It was on April 5, 1872 that I first made the acquaintance of Grandma Knox. Her beauty was not facial particularly but in her character, love, kindness, and generosity. I fell in love with her at first sight and that continued throught the years.

Grandma lived with Grandpa of course, on the north side of the Little Blue River and we lived 4 miles south on the south side of Spring Creek. When I became old enough to be free from my mother’s side I often went home with Grandma as we visted back and forth quite often on Sundays.

Uncle Will was eight years older than I but we had lots of fun together and of course there never was any Uncle Will like ours. He was a counterpart of Grandma, always ready with a joke, a story, or a silly trick that would keep us kids laughing. So, naturally, when writing about Grandma, I can’t leave Uncle Will out.

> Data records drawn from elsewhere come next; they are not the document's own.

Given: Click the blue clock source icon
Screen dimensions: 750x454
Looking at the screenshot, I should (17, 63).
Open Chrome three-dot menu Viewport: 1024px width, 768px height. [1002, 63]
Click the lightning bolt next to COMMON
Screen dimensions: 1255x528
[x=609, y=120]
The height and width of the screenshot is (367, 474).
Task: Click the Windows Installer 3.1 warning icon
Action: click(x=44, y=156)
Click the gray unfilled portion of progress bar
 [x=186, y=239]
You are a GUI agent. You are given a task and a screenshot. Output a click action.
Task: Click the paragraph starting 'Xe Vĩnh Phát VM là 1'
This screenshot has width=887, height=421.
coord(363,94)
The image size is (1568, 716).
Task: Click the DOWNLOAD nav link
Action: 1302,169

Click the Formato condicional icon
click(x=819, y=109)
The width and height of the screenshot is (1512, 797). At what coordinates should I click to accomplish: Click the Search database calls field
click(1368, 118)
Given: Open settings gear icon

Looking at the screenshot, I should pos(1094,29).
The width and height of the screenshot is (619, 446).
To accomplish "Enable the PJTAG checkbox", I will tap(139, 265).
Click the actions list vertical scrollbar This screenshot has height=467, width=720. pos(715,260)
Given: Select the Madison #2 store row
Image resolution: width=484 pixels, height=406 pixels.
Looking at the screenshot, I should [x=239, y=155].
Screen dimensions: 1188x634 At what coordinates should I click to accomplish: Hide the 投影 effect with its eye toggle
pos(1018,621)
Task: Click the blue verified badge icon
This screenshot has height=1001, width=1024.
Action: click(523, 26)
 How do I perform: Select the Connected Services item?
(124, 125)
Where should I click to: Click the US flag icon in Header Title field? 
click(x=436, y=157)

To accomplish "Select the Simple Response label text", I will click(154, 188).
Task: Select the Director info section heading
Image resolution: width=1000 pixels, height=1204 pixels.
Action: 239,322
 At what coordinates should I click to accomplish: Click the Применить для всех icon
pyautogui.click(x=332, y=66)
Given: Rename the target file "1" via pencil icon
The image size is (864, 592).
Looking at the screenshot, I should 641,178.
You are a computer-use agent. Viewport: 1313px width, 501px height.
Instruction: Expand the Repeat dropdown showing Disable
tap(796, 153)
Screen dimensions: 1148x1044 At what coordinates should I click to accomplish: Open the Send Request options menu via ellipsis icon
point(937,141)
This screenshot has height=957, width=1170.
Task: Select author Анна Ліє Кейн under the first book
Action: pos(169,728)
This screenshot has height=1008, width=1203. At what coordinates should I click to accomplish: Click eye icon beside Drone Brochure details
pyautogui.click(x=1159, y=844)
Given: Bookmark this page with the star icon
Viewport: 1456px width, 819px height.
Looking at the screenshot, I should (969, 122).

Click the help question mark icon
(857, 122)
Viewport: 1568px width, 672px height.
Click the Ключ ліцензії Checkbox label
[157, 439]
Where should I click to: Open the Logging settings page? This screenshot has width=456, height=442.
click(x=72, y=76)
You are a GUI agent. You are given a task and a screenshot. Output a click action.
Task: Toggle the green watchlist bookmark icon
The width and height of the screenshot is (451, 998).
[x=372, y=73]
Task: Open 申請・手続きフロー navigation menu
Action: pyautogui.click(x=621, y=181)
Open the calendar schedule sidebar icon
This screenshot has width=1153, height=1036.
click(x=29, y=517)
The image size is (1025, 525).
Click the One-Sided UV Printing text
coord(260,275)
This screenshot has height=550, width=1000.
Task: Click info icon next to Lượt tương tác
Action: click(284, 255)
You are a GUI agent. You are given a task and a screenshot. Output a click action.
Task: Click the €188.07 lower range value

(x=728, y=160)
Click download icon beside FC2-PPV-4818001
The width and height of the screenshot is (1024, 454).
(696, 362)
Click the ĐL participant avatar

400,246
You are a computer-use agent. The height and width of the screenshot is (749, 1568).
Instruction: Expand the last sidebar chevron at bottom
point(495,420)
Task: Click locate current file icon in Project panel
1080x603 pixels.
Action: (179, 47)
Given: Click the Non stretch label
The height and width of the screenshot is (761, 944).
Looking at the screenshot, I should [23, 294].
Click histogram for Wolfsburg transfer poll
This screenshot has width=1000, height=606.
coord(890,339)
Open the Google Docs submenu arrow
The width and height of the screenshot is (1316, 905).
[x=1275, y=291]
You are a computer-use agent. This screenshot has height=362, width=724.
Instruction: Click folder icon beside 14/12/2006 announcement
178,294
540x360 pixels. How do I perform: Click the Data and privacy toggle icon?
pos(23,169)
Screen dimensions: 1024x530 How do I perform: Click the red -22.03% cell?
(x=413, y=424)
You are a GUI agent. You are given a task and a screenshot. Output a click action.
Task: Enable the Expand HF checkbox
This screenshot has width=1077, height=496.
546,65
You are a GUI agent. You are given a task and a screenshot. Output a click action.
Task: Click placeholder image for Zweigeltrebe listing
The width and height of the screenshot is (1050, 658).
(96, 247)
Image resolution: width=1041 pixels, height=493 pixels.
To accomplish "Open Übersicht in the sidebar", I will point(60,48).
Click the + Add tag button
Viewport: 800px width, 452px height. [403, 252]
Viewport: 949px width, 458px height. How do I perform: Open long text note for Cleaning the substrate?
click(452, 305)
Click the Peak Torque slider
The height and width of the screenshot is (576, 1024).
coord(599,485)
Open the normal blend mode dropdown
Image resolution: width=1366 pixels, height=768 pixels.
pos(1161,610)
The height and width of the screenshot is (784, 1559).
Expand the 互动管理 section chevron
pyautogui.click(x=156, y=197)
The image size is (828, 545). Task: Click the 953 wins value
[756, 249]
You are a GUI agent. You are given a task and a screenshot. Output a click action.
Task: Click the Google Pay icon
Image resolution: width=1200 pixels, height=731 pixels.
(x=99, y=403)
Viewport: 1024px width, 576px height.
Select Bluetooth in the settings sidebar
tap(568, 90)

Grandma always called Uncle Will, Willie. Grandma had an upstairs in her house and Uncle Will and I always slept there. The first stir in the morning would wake me up, but not Uncle Will. About the first thing I would hear was the rattle of the stove lids, then after the fuel was in would be the closing of the lids. Then, it would be quiet for a few minutes, then I would hear the coffee grinder grinding coffee. Grandpa had a grinder that screwed fast to the wall and though it was a regular family sized grinder you could hear it all over the house. Then it would be quiet again for a few minutes. Then I would hear the stair door open and Grandma would call "Willie". Willie would grunt and and Grandma would call "Time to get up." After a few minutes she would repeat this again we would roll out. Uncle Will and I would go out and feed the horses and go back for breakfast. Grandpa would push back from the table and reach for the Bible and hymnal. Then, those present quietly taking seats around the room. First Grandpa would select a hymn such as "All Hail the Power of Jesus Name" or "Lord Mindly Night". He was not a beautiful singer with his coarse voice but he could by clearing his throat do quite well at carrying a tune. Sometimes he would make a second try, but ho never failed. After the singing of the hymn he would read a portion of scripture and then all would kneel down at their chairs and it would be a fervent prayer. Then Grandma would offer prayer. I can still remember, after 75 years, how Grandma started her prayer. It was something very much like this. "Our heavenly father we thank you for your watchful care over us through another night and allowing us to see the light of another day. We thank thee for our children and our neighbors children and for all whom it our duty to pray for."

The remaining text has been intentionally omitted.